We are proud to be able to offer all of our Plain Wedding Rings with the option of being produced in Fair Trade Gold.

Fairtrade gold not only ensures that gold miners are paid a fairer price, but it also helps improve working environments, safety and workers rights.

In addition to the usual gold hallmarks found on the inside of our rings, all Fairtrade jewellery will also come with a stamped logo (next to the hallmarks), indicating that the gold is sustainably and ethically sourced.

If you are interested in choosing Fairtrade gold (yellow, rose or white), then please contact us for the latest prices – as a guide it usually works out around 15% more than our standard gold prices.

Fair Trade Gold Banner

Palladium Wedding Rings

Palladium is a naturally white metal and is often referred to as the sister metal of platinum as it shares many of the same qualities. Although palladium has been used for many years particularly around world war two when platinum was unavailable, palladium had no legal hallmark. Since 1st January 2010 it has been mandatory for all palladium jewellery weighing more than one gram to have a hallmark.

High platinum prices coupled with the legal hallmarking for palladium have lead to a huge increase in the popularity of the metal, particularly with wedding rings.

For British jewellery, palladium like platinum is available in a purity of 95% (950 Palladium), although palladium is now also available in a 50% purity (Palladium 500).

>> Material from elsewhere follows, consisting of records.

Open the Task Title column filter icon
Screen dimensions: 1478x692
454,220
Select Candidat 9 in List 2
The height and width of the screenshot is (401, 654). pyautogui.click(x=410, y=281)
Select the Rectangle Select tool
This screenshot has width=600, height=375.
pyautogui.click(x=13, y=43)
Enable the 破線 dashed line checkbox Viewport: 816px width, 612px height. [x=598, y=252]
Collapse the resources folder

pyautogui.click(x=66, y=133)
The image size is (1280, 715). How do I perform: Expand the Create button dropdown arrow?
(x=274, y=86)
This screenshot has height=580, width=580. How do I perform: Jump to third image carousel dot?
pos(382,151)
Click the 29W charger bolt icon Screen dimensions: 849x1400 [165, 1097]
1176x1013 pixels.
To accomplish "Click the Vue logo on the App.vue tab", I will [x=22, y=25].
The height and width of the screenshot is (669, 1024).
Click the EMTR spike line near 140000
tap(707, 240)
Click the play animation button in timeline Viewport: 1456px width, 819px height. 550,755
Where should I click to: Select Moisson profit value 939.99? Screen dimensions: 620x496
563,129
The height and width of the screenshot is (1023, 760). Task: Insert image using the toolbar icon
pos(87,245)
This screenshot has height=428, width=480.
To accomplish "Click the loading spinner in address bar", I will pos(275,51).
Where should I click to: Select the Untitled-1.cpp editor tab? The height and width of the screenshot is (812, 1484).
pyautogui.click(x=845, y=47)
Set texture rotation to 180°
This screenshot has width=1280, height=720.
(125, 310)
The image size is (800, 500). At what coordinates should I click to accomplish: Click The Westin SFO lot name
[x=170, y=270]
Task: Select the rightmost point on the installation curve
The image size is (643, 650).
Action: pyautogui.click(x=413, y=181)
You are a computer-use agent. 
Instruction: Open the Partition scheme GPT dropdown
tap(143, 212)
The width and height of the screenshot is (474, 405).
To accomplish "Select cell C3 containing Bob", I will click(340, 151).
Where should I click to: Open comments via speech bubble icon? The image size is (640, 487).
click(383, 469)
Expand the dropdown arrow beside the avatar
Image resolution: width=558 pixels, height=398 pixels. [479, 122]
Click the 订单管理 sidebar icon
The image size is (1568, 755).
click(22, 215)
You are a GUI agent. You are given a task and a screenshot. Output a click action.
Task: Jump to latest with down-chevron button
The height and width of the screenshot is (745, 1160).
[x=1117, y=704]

  • Palladium is a natural white metal that does not tarnish.
  • Platinum and Palladium have virtually the same appearance.
  • A Palladium wedding ring can be worn alongside a platinum engagement ring.
  • Palladium requires no Rhodium plating - so is also hypoallergenic.
  • Palladium 950 is 40% lighter than Platinum 950.
  • Palladium 500 is slightly lighter than Palladium 950.

Titanium

Titanium is a pure and hypoallergenic metal that is as strong as steel but with half the weight. Because titanium is not a precious metal it does not require a hallmark once fashioned into jewellery. Titanium is available in various grades, ranging from grade 5 which is an aircraft grade which uses an alloy of titanium and aluminium/vanadium. Grade 5 is very tensile and suitable for rings which have tension set stones, because of its high tensile strength it's virtually impossible to resize. Grade 2 is purer and is easier to re size but still remains hardwearing.

Titanium wedding rings are particularly resistant to corrosion which makes them perfect for people who enjoy activities such as diving and surfing, or for people who are worried about their ring becoming tarnished.

Zirconium

Zirconium is a pure, hypoallergenic and hard wearing metal which is grey in colour and can be polished up to a bright lustrous finish. Zirconium is commonly used on space vehicles due to its excellent heat resistant properties.

Plain zirconium has some interesting properties and if it's heated to very high temperatures the surface of the metal will change to a black colour. The colour change occurs because the intense heating of the metal causes a transformation of the surface into a black ceramic like material. The black colour is most intense with a polished finish, whilst the satin finish gives the ring a softer black/gunmetal colour.

Black zirconium wedding rings are more expensive than plain zirconium or titanium due to the intense heat treatment, but this is a small price to pay for a ring which is much more hard wearing and resistant to scratches than a plated ring.